Suddenly after this is an artistic impression of Rome in the 30’s. After we are introduced to the city, we witness the director's early years, arriving in Rome in 1931 during the time of Mussolini. The 18 year old moves into a tenement building and then embarks on a wild journey as he is inducted into the carnivalesque culture of Italian street life. To accentuate the effect of this breathtaking sequence are the elements of projected light and layered yet amplified sound. The road side eatery is well lit and vibrancy of the ambience is exemplified by the colourful dishes that are being served. The background score is a babel of shouting voices, of customers satisfied or otherwise, of couples fighting, of children playing Football and celebrating a goal, of mothers grumbling and toddlers crying, of waiters shouting out the menu to fresh customers, of tramps who sing and dance to entertain and earn their meal; all this sandwiched between Nino Rota's wonderful music and sharp witty sarcastic dialogues like “ Who’s that? Lellos daughter?” “ Whose do you think, the priests?” “ In Rome, we say no matter what we eat, it all turns to shit”.
The movie however is inconsistent with chronology. The charms of the past are ever present, but often the audience is teleported 40 odd years into the future where a film crew is making a movie on Rome. Throughout the movie there’s never a clear distinction between the past and the present. It is possibly to showcase certain aspects of the culture which do not change with time. The overlapping of the past and the present and the continuation of one within the realms of the other is best shown in this sequence where the film crew is on a site seeing trip inside the newly built sub way tracks. Inside the tunnels, labyrinthine catacombs lead to an ancient roman house, buried several kilometers below the present day Rome.

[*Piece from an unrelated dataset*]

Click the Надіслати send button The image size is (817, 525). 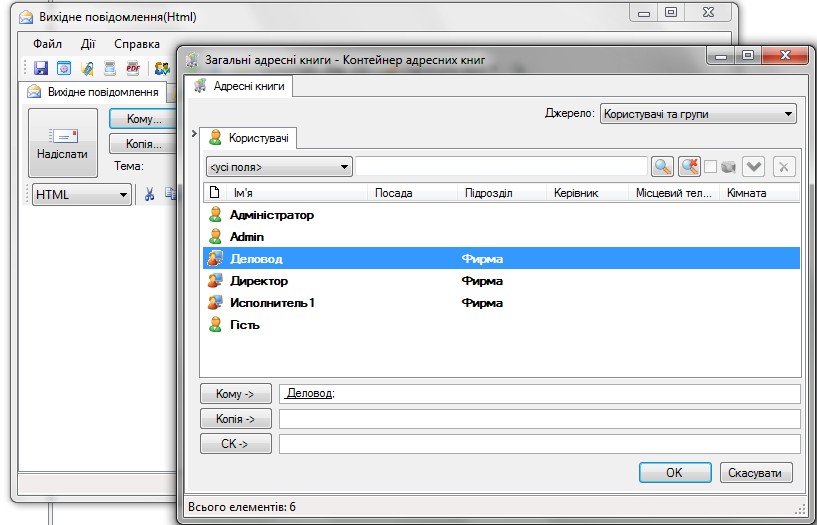click(x=62, y=143)
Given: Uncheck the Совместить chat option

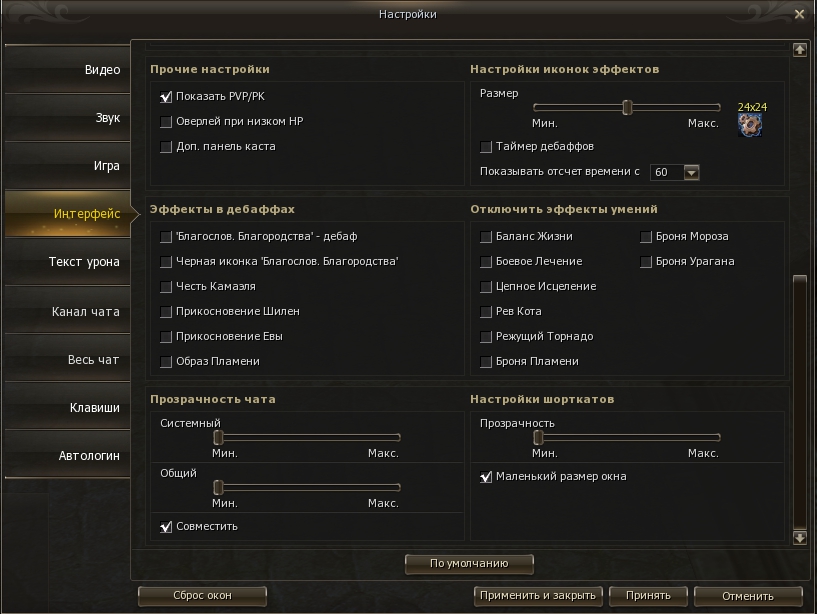Looking at the screenshot, I should [x=166, y=527].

What is unveiled is a spectacular sight. We are shown a glimpse of the past in the cave which is laden with frescoes and statues. But this scene is brief as we see that on being exposed to the atmosphere, these artifacts reveal a thick layer of dust and physical decay, which gives us an idea of a number of centuries that these pieces have endured.
Fellini also employs a style that shifts between the narrative and the documentative, fantastical fiction interwoven with farcical facts. There is this scene when the present day world bows to natures fury. The traffic is stranded because of heavy rain and there is chaos everywhere but in the backdrop,braving the storm bravely is the colloseum. The director’s dexterity is well advertised with his handling of prostitution. The brothels are portrayed the way they ought to be, as one of the ills of society, but the portrayal as such is incredibly chaste. The movie aptly ends with a motorcycle rally at night. The shots of impressive buildings at night with the motorcycles’ vrooming noises in the background is artistic, to say the least.
To sum up, Roma is a love story, where a man professes his love for the city he’s a part of. It’s a tribute to Rome by one of her most famous sons. Your first viewing will invariably result in an infatuation, both for the city and the movie. It is surreal but not very distant from reality. But to enjoy this movie, a viewer should be willing to give it some time. After all, Rome was not built in a day. Nor was Fellini’s masterpiece.